ROWS:

########################################

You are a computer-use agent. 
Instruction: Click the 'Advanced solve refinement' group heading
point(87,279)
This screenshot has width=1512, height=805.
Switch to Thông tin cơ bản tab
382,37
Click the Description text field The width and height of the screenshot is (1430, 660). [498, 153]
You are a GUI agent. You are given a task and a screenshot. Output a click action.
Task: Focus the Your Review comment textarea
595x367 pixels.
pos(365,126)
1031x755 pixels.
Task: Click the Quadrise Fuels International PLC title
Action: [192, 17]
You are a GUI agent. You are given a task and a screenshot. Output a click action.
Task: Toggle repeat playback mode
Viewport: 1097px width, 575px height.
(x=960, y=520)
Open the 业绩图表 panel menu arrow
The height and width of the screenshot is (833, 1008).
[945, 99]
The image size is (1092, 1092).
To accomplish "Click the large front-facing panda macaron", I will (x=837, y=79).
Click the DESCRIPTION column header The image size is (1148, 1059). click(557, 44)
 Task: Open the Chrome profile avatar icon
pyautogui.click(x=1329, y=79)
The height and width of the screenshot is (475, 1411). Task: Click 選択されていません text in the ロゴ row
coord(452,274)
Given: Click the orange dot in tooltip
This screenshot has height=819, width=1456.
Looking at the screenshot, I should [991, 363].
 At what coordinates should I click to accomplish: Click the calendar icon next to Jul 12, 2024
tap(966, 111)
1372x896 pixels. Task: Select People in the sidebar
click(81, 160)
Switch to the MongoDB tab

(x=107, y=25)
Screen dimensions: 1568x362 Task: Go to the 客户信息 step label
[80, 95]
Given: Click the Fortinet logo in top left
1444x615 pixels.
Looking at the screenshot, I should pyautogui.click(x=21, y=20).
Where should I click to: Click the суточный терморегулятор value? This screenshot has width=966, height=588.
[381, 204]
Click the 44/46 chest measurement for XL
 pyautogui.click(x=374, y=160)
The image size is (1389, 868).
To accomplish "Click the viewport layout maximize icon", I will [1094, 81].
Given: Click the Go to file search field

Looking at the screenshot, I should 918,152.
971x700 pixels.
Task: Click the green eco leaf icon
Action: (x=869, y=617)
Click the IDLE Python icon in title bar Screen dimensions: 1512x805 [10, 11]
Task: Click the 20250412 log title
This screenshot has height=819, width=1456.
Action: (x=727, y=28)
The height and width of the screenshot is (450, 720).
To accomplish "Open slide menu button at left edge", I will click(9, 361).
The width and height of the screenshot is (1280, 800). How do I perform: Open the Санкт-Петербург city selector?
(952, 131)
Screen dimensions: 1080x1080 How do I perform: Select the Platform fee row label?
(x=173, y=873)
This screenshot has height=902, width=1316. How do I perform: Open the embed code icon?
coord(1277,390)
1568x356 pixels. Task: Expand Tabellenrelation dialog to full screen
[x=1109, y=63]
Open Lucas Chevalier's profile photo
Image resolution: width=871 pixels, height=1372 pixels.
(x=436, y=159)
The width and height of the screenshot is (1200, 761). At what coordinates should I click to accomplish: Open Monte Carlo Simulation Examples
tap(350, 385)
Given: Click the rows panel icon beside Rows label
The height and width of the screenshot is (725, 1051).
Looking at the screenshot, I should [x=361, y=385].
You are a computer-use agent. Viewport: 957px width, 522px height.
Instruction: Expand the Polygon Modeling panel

########################################

AIM OF THE EXERCISE: Copy every one of the items above word for word, with no changes.

SOLUTION BELOW:
You are a computer-use agent. 
Instruction: Click the 'Advanced solve refinement' group heading
point(87,279)
This screenshot has width=1512, height=805.
Switch to Thông tin cơ bản tab
382,37
Click the Description text field The width and height of the screenshot is (1430, 660). [498, 153]
You are a GUI agent. You are given a task and a screenshot. Output a click action.
Task: Focus the Your Review comment textarea
595x367 pixels.
pos(365,126)
1031x755 pixels.
Task: Click the Quadrise Fuels International PLC title
Action: [192, 17]
You are a GUI agent. You are given a task and a screenshot. Output a click action.
Task: Toggle repeat playback mode
Viewport: 1097px width, 575px height.
(x=960, y=520)
Open the 业绩图表 panel menu arrow
The height and width of the screenshot is (833, 1008).
[945, 99]
The image size is (1092, 1092).
To accomplish "Click the large front-facing panda macaron", I will (x=837, y=79).
Click the DESCRIPTION column header The image size is (1148, 1059). click(557, 44)
 Task: Open the Chrome profile avatar icon
pyautogui.click(x=1329, y=79)
The height and width of the screenshot is (475, 1411). Task: Click 選択されていません text in the ロゴ row
coord(452,274)
Given: Click the orange dot in tooltip
This screenshot has height=819, width=1456.
Looking at the screenshot, I should [991, 363].
 At what coordinates should I click to accomplish: Click the calendar icon next to Jul 12, 2024
tap(966, 111)
1372x896 pixels. Task: Select People in the sidebar
click(81, 160)
Switch to the MongoDB tab

(x=107, y=25)
Screen dimensions: 1568x362 Task: Go to the 客户信息 step label
[80, 95]
Given: Click the Fortinet logo in top left
1444x615 pixels.
Looking at the screenshot, I should pyautogui.click(x=21, y=20).
Where should I click to: Click the суточный терморегулятор value? This screenshot has width=966, height=588.
[381, 204]
Click the 44/46 chest measurement for XL
 pyautogui.click(x=374, y=160)
The image size is (1389, 868).
To accomplish "Click the viewport layout maximize icon", I will [1094, 81].
Given: Click the Go to file search field

Looking at the screenshot, I should 918,152.
971x700 pixels.
Task: Click the green eco leaf icon
Action: (x=869, y=617)
Click the IDLE Python icon in title bar Screen dimensions: 1512x805 [10, 11]
Task: Click the 20250412 log title
This screenshot has height=819, width=1456.
Action: (x=727, y=28)
The height and width of the screenshot is (450, 720).
To accomplish "Open slide menu button at left edge", I will click(9, 361).
The width and height of the screenshot is (1280, 800). How do I perform: Open the Санкт-Петербург city selector?
(952, 131)
Screen dimensions: 1080x1080 How do I perform: Select the Platform fee row label?
(x=173, y=873)
This screenshot has height=902, width=1316. How do I perform: Open the embed code icon?
coord(1277,390)
1568x356 pixels. Task: Expand Tabellenrelation dialog to full screen
[x=1109, y=63]
Open Lucas Chevalier's profile photo
Image resolution: width=871 pixels, height=1372 pixels.
(x=436, y=159)
The width and height of the screenshot is (1200, 761). At what coordinates should I click to accomplish: Open Monte Carlo Simulation Examples
tap(350, 385)
Given: Click the rows panel icon beside Rows label
The height and width of the screenshot is (725, 1051).
Looking at the screenshot, I should [x=361, y=385].
You are a computer-use agent. Viewport: 957px width, 522px height.
Instruction: Expand the Polygon Modeling panel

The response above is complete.